___ Document segment

Flux / Slope is the time derivative of the signal. In DatLab, Flux / Slope is the name of the pull-down menu for (1) normalization of flux (chamber volume-specific flux, sample-specific flux or flow, or flux control ratios), (2) flux baseline correction, (3) Instrumental background oxygen flux, and (4) flux smoothing, selection of the scaling factor, and stoichiometric normalization using a stoichiometric coefficient.

______

» Tasks to perform:
1/ Reproduce the DatLab passage verbatim between "Flux / Slope is the time" and "a stoichiometric coefficient.", inclusive.
2/ In the DatLab passage, what is Flux / Slope defined as?
3/ Extend the DatLab passage, picking up after its last sentence.
The data after this point is separate material, unrelated to the DatLab passage.

___ Source data

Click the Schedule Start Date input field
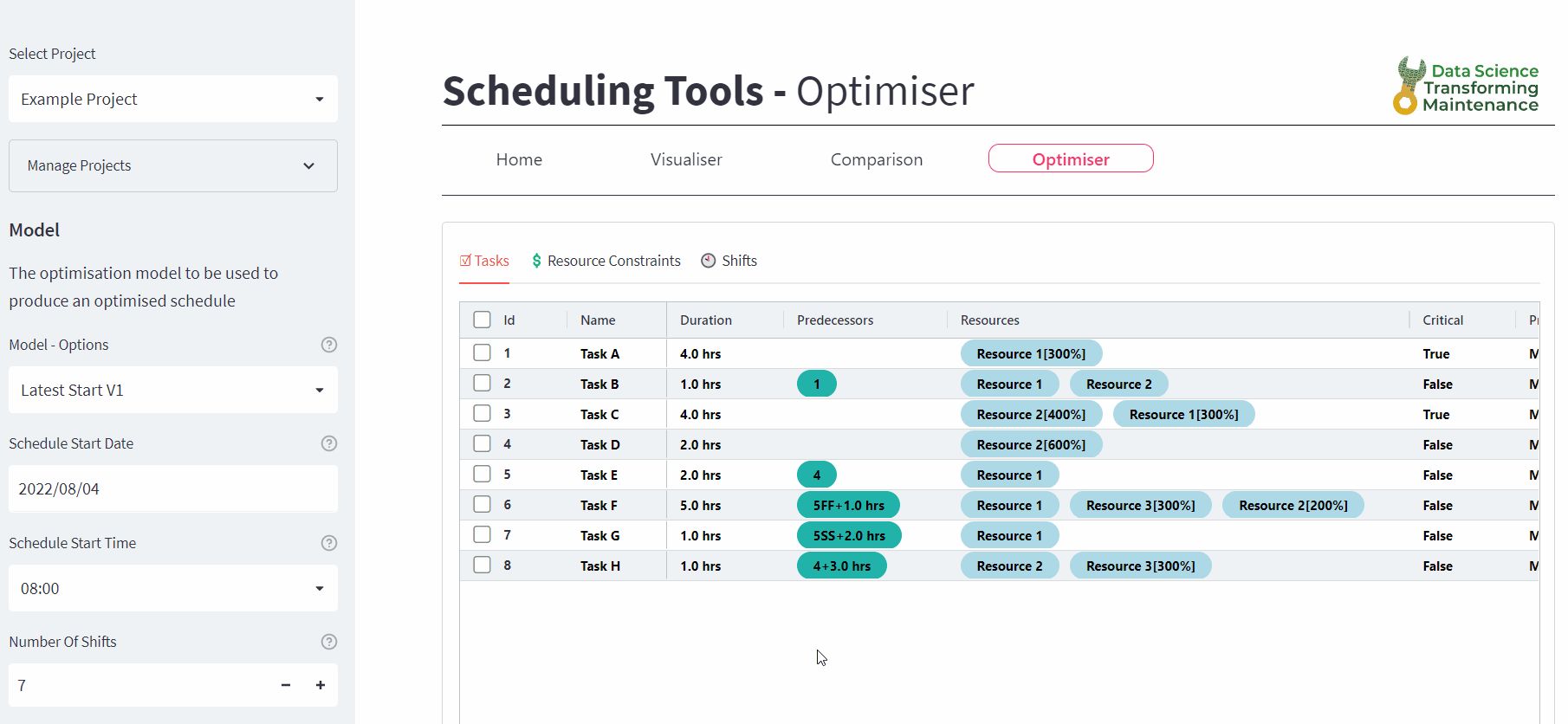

______

» Answers for the exercise:
1/
Flux / Slope is the time derivative of the signal. In DatLab, Flux / Slope is the name of the pull-down menu for (1) normalization of flux (chamber volume-specific flux, sample-specific flux or flow, or flux control ratios), (2) flux baseline correction, (3) Instrumental background oxygen flux, and (4) flux smoothing, selection of the scaling factor, and stoichiometric normalization using a stoichiometric coefficient.

2/ The time derivative of the signal.

3/
Abbreviation: J

Flux-Slope-menu.png
Contributed by Cardoso Luiza HD, Iglesias-Gonzalez Javier & Gnaiger Erich 2020-03-04

Slope configuration menu

Slope configuration in DatLab 7

Slope

In an ideally closed chamber, the external fluxes are zero, thus that the concentration changes are exclusively due to (internal) transformations, which are chemical reactions. Then respiratory flux expressed per unit of chamber volume can be calculated from the slope of oxygen concentration over time (Gnaiger 2014),
 Eq(1):  X Slope neg = dcX/dt · νX-1 · SF  | Units: [pmol/(s·mL)]
For the oxygen channel, X=O2, cO2 is the oxygen concentration [nmol/mL = µmol/L = µM], dcO2/dt is the (positive) slope of oxygen concentration over time [nmol/(s · mL)], νO2-1 = -1 is the stoichiometric coefficient for the reaction of oxygen consumption (oxygen is removed in the chemical reaction, thus the stoichiometric coefficient is negative, expressing oxygen flux as the negative slope; Gnaiger 1993), and SF=1,000 is the scaling factor (converting units for the amount of oxygen from nmol to pmol).
A Savitzky-Golay smoothing filter is used in DatLab as a basis of calculating the time derivative (Flux / Slope) of the signal (oxygen, fluorescence, ..).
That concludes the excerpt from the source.